“First, do no harm” — the timeless admonition to new doctors — gets about as close to the core of conservative philosophy as four words can. A conservative measures twice before cutting, heeds the doctrine of unintended consequences and lives by the motto: If it ain’t broke, don’t fix it.

A healthy republic needs conservatives in its political mix, and the lack of them in power today is a leading cause of America’s civic anomie. Our conservative party has become a radical movement, from the White House to the statehouse.

The latest evidence is found in the radical antiabortion laws passed this month by legislatures in Georgia, Alabama and Missouri, with other states apparently close behind. These laws are intentionally provocative, reckless and, as televangelist and abortion foe Pat Robertson put it, “extreme.”

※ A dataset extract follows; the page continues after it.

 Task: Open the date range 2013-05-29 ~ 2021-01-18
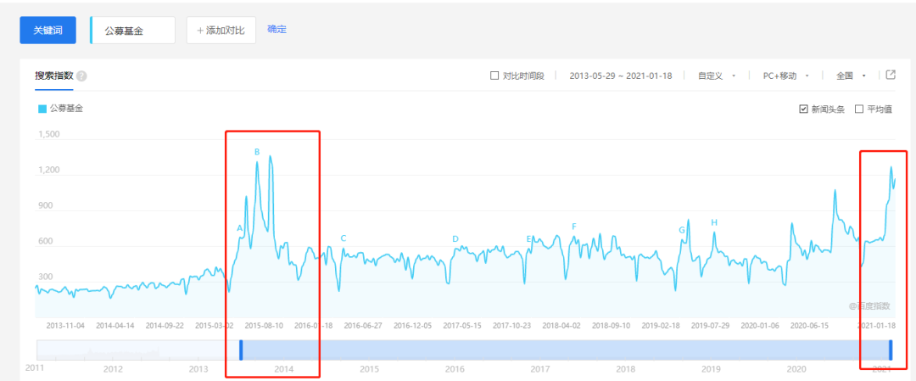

Though not identical (Georgia’s law will subject patients to criminal penalties, while Alabama targets only the doctors), the new laws are built from the same rigid timber. They hold that a fetus of six or eight weeks’ gestation has all the rights and protections of a born child. No ifs, ands or buts. The end result is tyranny masquerading as love: Even an Alabama child in grade school raped by an abusive father must carry the resulting pregnancy to term.

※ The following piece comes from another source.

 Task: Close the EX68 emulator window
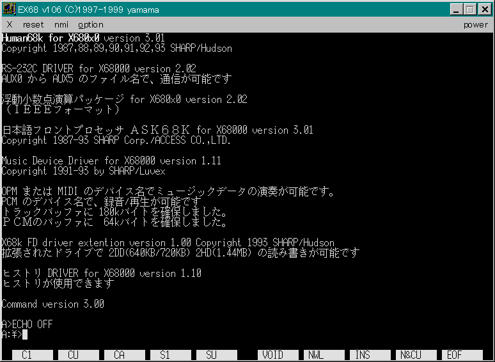point(485,10)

The radicals behind such laws fall into two camps, neither one conservative. Some are zealots who genuinely believe in their extreme ideas. The rest are cynics who hope that the courts will strike down these laws and thereby drive the abortion wedge into the heart of the 2020 campaign. What unites them is their willingness, even eagerness, to strain the social fabric and discredit our institutions.

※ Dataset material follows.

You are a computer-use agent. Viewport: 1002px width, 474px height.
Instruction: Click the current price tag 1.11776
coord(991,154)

One sees this drive to inflame and divide in the way they talk about existing abortion laws. In his State of the Union address, President Trump — solidly in the cynics’ camp — spokeof babies “ripped from the mother’s womb moments before birth” and killed. However, in 2007, the Supreme Court actually upheld a nationwide ban on the procedure he so morbidly referenced. Nor has there ever been an “unlimited right to abortion,” as proponents of the crackdown claim. The high court’s landmark 1992 abortion ruling plainly stated that may choose an abortion before the fetus is viable outside the womb — but the state can regulate abortion after viability, as long as the regulations don’t impose an “undue burden” on women.